The laccase-Au-NPs can reduce charge transfer resistance in the faradaic process. Fig. 4(a) shows the Nyquist plot for different electrodes, Pt, PVA/Pt, and PVA/laccase-Au-NPs/Pt as well as the analyzed model, Fig. 4(b). Note that the symbols in the inserted model, Randles equivalent circuit, were the solution resistance, R_Ω, connecting with parallel elements, including a double layer capacitance, C_d, and a charge transfer resistance, R_ct, in series with a Warburg impedance, Z_w.¹³ After fitting this model, the Pt electrode showed a solution resistance of ca. 4 Ω and a charge transfer resistance of 1 Ω. As the PVA is spun on the Pt electrode, the solution remained at 4 Ω and the charge transfer resistance increased up to 6.5 Ω. This elucidates an inert role for the PVA layer that obstructed the transfer of the faradaic current but maintained the value of the solution resistance. Further, the solution resistance increased to an appreciable amount, 5 Ω, and the charge transfer resistance reduced to 2 Ω when the laccase-Au-NPs modified the electrode, i.e. the PVA/laccase-Au-NPs/Pt. This suggests that the laccase-Au-NPs dominated the charge transfer, i.e. the electrochemical reaction, excluding the PVA layer from the double layer. The resistance of the PVA layer was merged with that of the solution to present a higher resistance of 5 Ω. In the meantime, the electrochemistry was facilitated by the laccase-Au-NPs with a low charge transfer resistance of 2 Ω. The semi-circle and the straight tail represent the kinetic control and mass transfer control mechanisms, respectively.

Fig. 4 (a) The impedance plot for the different electrodes with their extrapolations and (b) the analyzed model, Randles equivalent circuit. Note that the test solution, a buffer solution, contained 4 mM of H₂A inside.
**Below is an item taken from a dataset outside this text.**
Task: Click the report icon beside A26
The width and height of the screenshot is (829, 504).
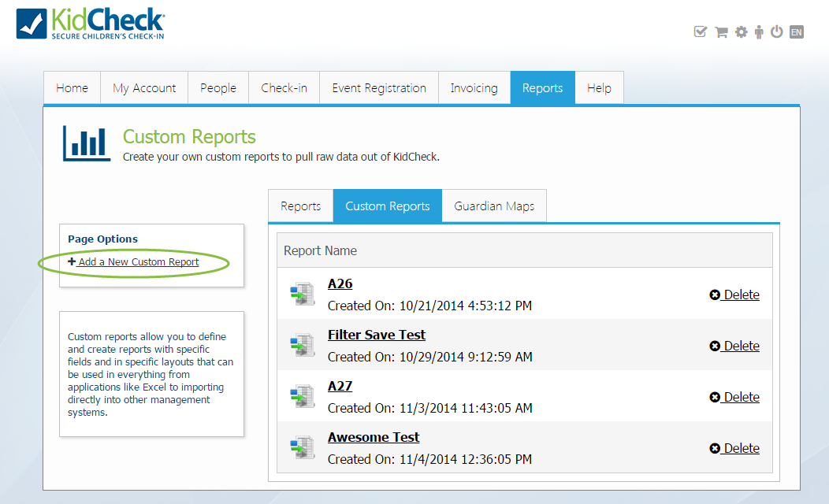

We inferred that, according to the model in Fig. 4(b), the electrochemical reaction on the Pt electrode was kinetically controlled initially; and, after being covered with PVA, the PVA/Pt electrode became mass diffusion control. When the laccase-Au-NPs were joined and aligned inside the PVA fiber, the reaction mode transformed from mass transfer to kinetic control. This confirms the previous shell model hypothesis, in which the outer tube, PVA layer, acted as an inert layer to impede ion flow but the inner laccase-Au-NPs core was responsible for promoting the transfer. The charge transfer resistance, R_ct, was considerably reduced because the laccase could be in charge of sensing H₂A and transmitting electrical signals; and the wound Au-NPs serve as electrical circuits to reduce the charge transfer resistance in a faradaic process.

Cyclic voltammogram

The centers of the sp³ hybrid orbital in the laccase molecules, T1, T2, and T3, are responsible for transduction in the cyclic charge/discharge processes. Fig. 5 shows the cyclic voltammograms for the different electrodes, Pt, PVA/Au-NPs/Pt, and PVA/laccase-Au-NPs/Pt, in both the blank solution without H₂A and the H₂A-containing solution. In Fig. 5(a), the two curves almost overlap and show no response current for the H₂A. In Fig. 5(b), strong reductive current peaks appear in the forward scan ranging from 0.25 V to 1.0 V; however, the immobilized Au-NPs tend to be leached from the spun PVA and therefore could not sustain the endurance test. Now, we focus on PVA/laccase-Au-NPs/Pt, which was superior for solutions both with and without H₂A. For the former voltammogram, the reductive current peaks appeared in the forward scan at −1.0 V and −0.7 V. The first peak is related to the adsorption/desorption process for the weakly bound hydrogen ions on the electrode, and the second peak can be related to the strong bonding between hydrogen and platinum.¹⁴ Pitara et al. researched the behaviour of the adatoms on its preferred orientation and found that the first peak is prone to occur in the Pt(110) orientation and the second peak preferred the Pt(100) orientation.¹⁵ This corresponds with the crystal type of the polycrystalline Pt substrate in the present electrode. With the increase of the voltage to a high voltage of 1.2 V, a strong peak stands out that represents the electrolysis of H₂O. In the reverse scan, two peaks appeared at 0.8 V and 0.6 V; they involve the discharge process of the laccase peptides that were composed of different ligand centers, T1, T2, and T3 (Fig. 6(a)).¹⁶

Fig. 5 Cyclic voltammograms to test the effects of 4 mM of H₂A, on the response current in the buffer solution for different electrodes, (a) Pt, (b) PVA/Au-NPs/Pt, and (c) PVA/laccase-Au-NPs/Pt.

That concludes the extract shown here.